Je viens de vous livrer (à l’état de premières maquettes) deux nouvelles chansons : la Bucaille et Un dernier rock’n roll. En la matière, le mois de juillet 2012 s’est révélé faste, puisque j’ai quatre titres supplémentaires dans ma besace. Mais les deux dont je vous ai fait part sont des chansons imprévues : aussitôt conçues, aussitôt écrites, ce fut pour chacune d’elles l’affaire de trois ou quatre jours. Les deux autres ont connu une gestation plus longue, elles étaient en chantier depuis plusieurs mois. J’y reviendrai.

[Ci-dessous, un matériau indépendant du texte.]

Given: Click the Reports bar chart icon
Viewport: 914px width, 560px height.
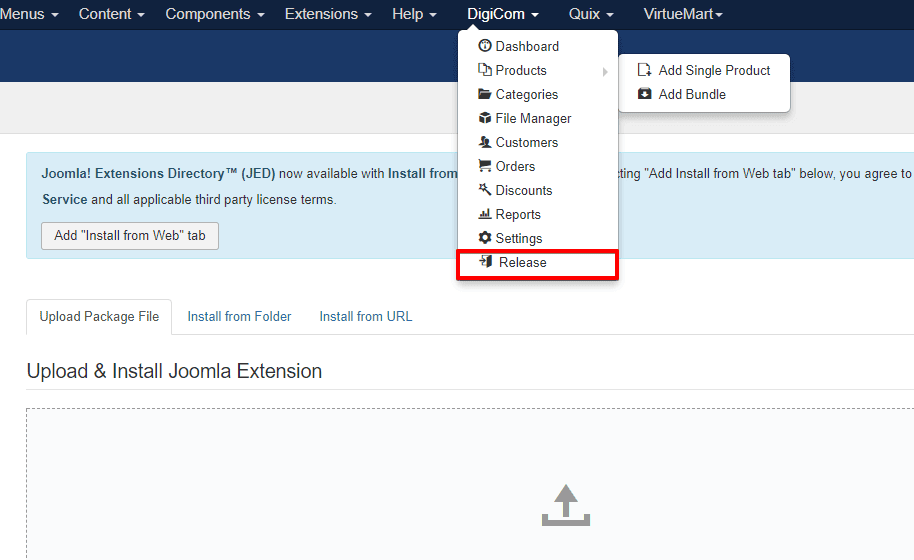Looking at the screenshot, I should [485, 214].
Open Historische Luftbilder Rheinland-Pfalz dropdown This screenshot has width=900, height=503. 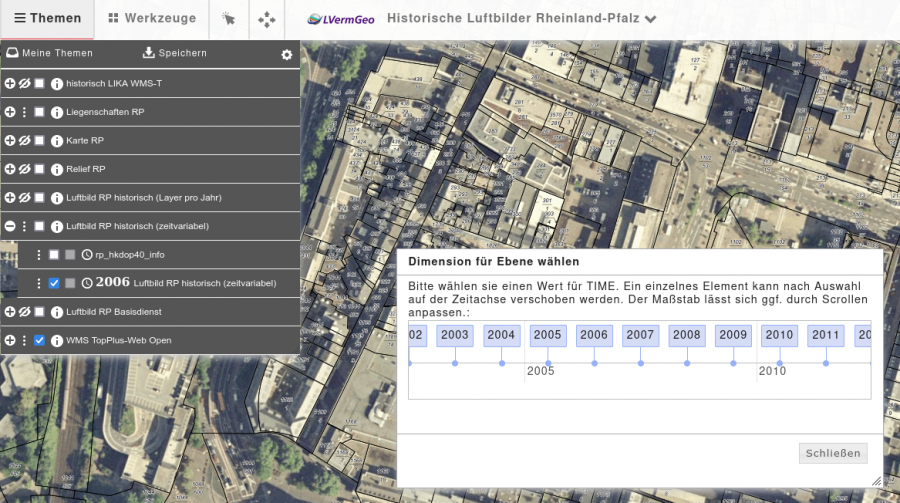pyautogui.click(x=651, y=19)
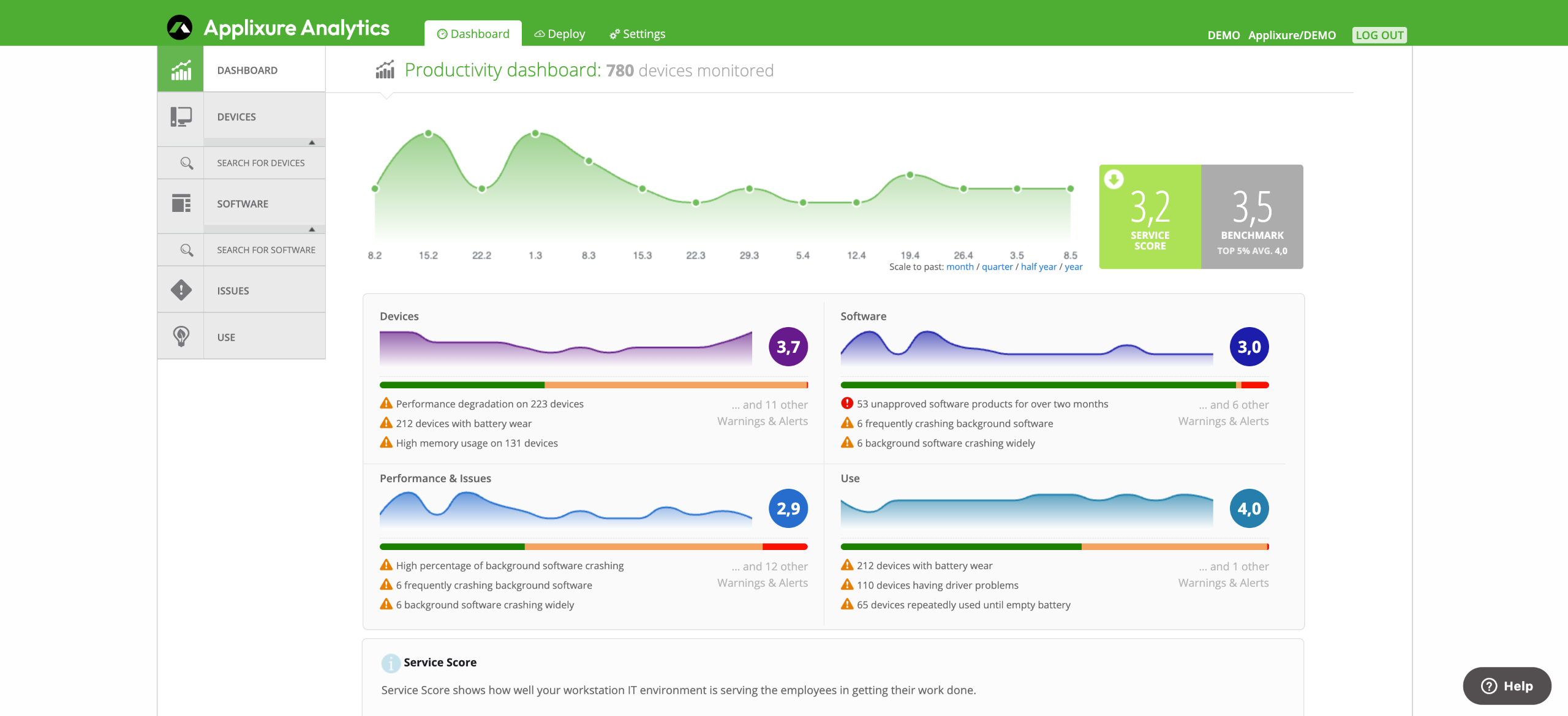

Quand je dis trois ou quatre jours, j’exagère un peu. Il se passe un phénomène bizarre pour ces chansons que je n’ai pas eu le temps de méditer : je crois qu’elles sont finies, mais elles continuent à bouger. C’est souvent l’inconscient qui travaille. Le dernier rock’n roll par exemple : je pensais en avoir fini avec lui, au point que, comme Scott par chance était libre, nous en avons, il y a quelques jours, enregistré une maquette en studio. Mais le lendemain matin, je me suis réveillé en pensant qu’il fallait que j’intervertisse la première et la troisième strophes. C’était impératif, cela ne souffrait aucune discussion : les rimes croque et défroque devaient arriver tout de suite, tout simplement parce qu’elles disaient “rock”. C’était une évidence subliminale dont je n’avais pas pris conscience plus tôt. Tant pis pour la maquette. J’en ai refait une autre, avec les moyens du bord (en gardant toutefois de notre séance initiale la basse et les percussions).